Son of a Trickster follows Jared, a sixteen year old Native boy growing up in Kitimat, British Columbia, who navigates life with his unhinged mother and her rotating cast of boyfriends while also being drawn into the supernatural forces creeping around the edges of his life. The book does not shy away from the hardships of Jared’s life; it was certainly bracing at points to read a book with an alcoholic teenager at the helm. The plotting is very naturalistic about the ups and downs of small town life, almost to the book’s detriment. We spend a year with Jared and it ends up feeling very realistic but not like it has a lot of narrative momentum until right at the end. There are two more novels in the trilogy to spend on the fantasy elements, but I wish they had been more evenly threaded through the whole story here.
Robinson does have a real gift for characters. The upside of the naturalistic style is that you come to feel for, and love, Jared and his girlfriend Sarah, and his elderly neighbor Mrs.

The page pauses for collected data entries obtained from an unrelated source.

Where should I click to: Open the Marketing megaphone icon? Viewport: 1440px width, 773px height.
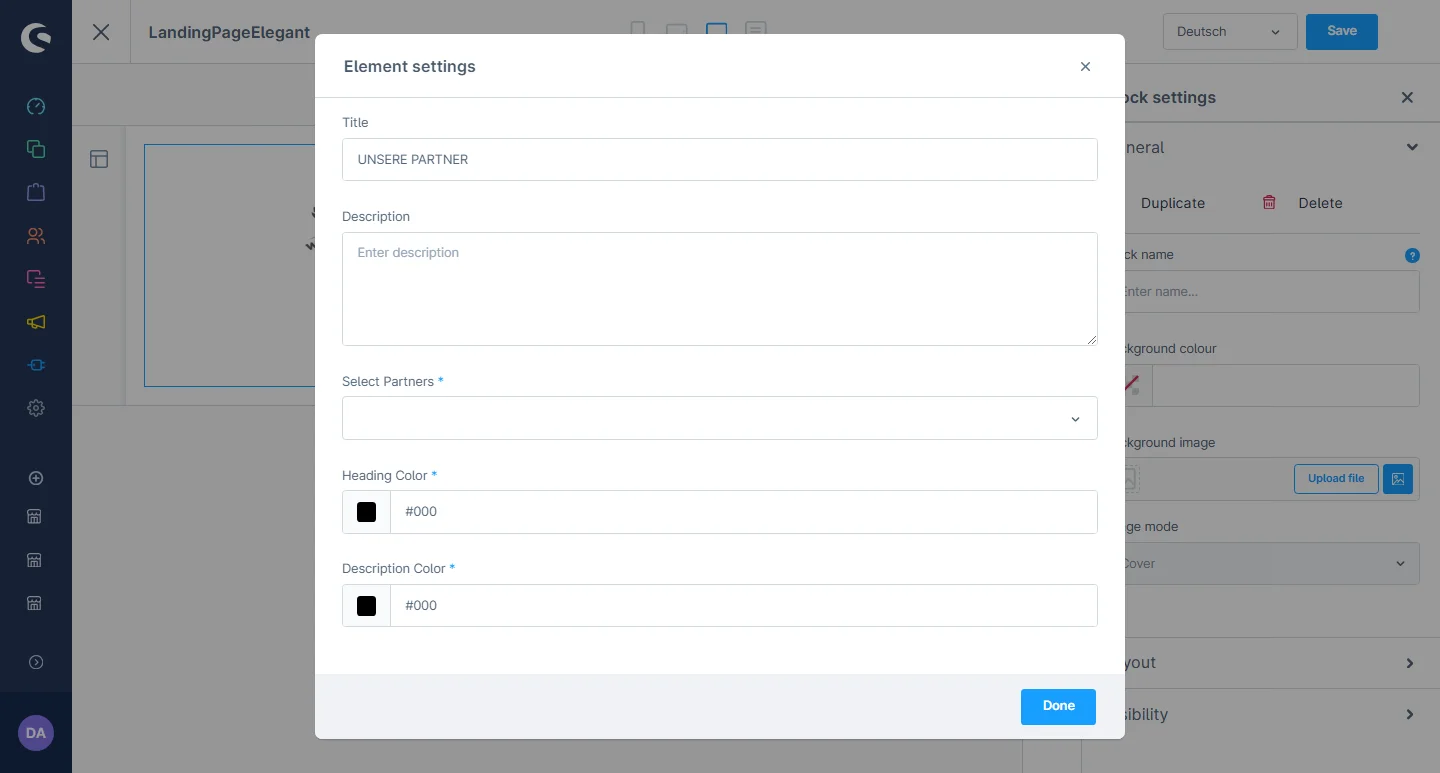click(x=36, y=322)
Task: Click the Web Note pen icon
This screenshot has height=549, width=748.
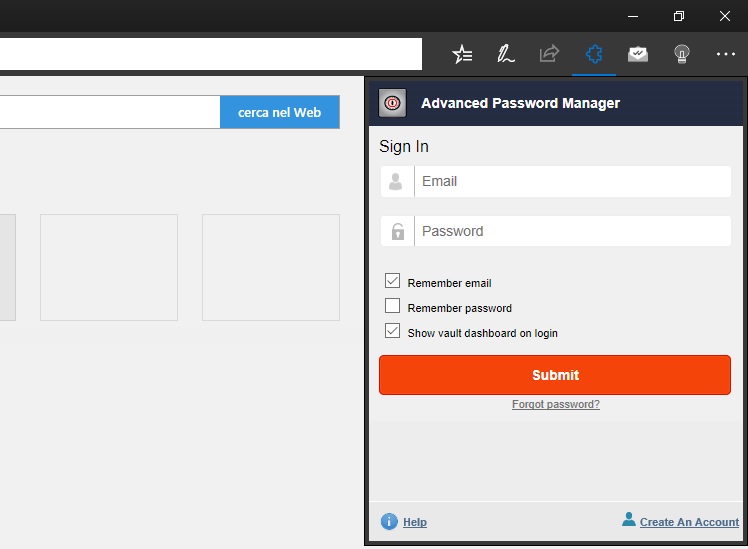Action: click(506, 54)
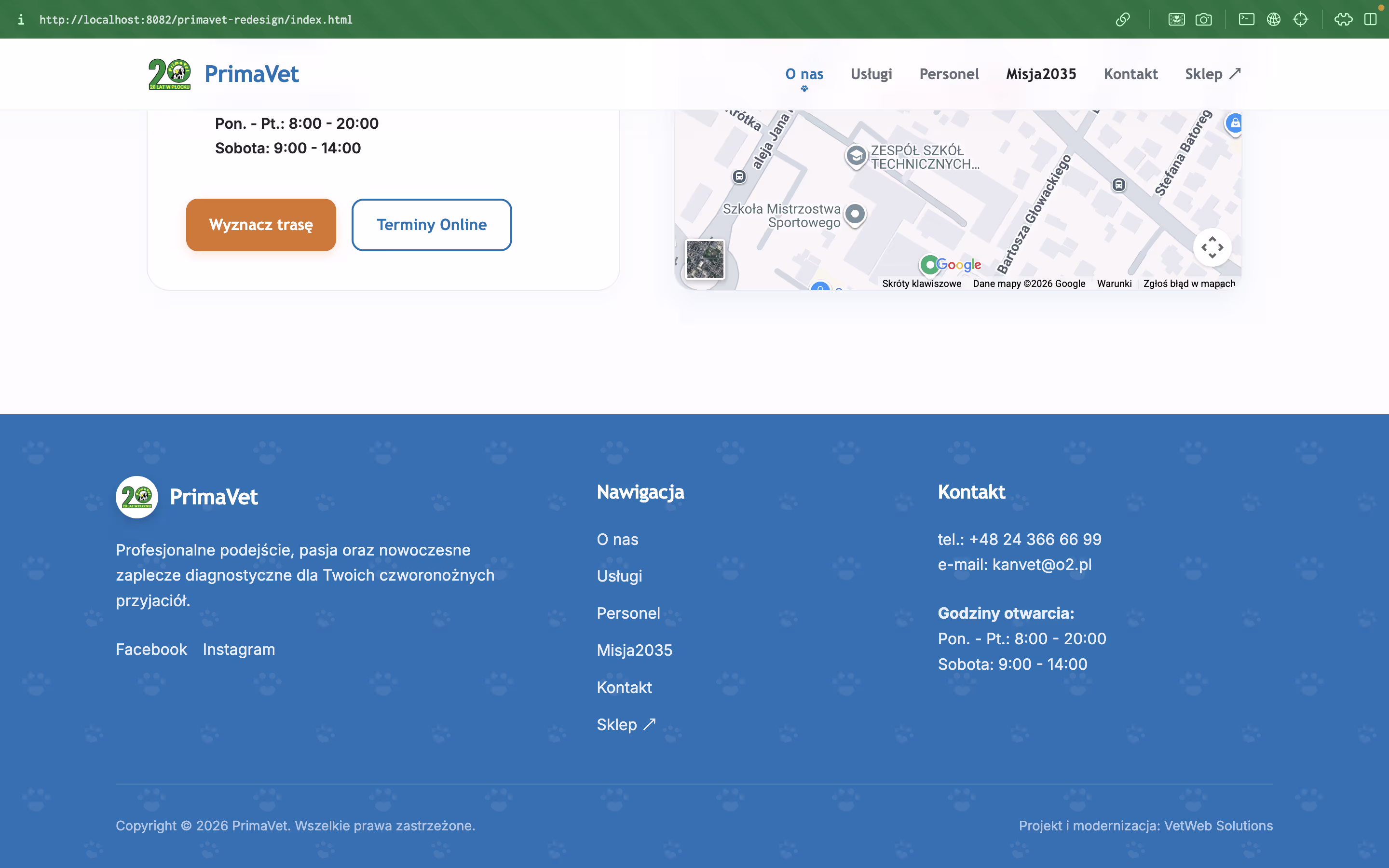
Task: Click the address bar URL field
Action: [x=196, y=19]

Jaks. And when his mother does reckless and hurtful things to Jared, you feel that hurt too. If I decide to pick up the next book, 2018’s Trickster Drift, it will be because I want to spend more time with these people, not necessarily because I want to solve the mysteries of this supernatural world. That being said, tt was really cool to dive into a mythology that is completely foreign to me: the eponymous Trickster and other spirits are figures from Haisla mythology, a native band in BC. Robinson is Haisla, as are most of the novel’s characters.
I will probably try the second book down the line, or at the very least watch the 2020 television adaptation Trickster, but there were enough odd dynamics to keep me from racing to the next chapter. The first installments of trilogies are often overstuffed, but this feels like one that is understuffed, or possibly just doesn’t have the right ratios of stuffing.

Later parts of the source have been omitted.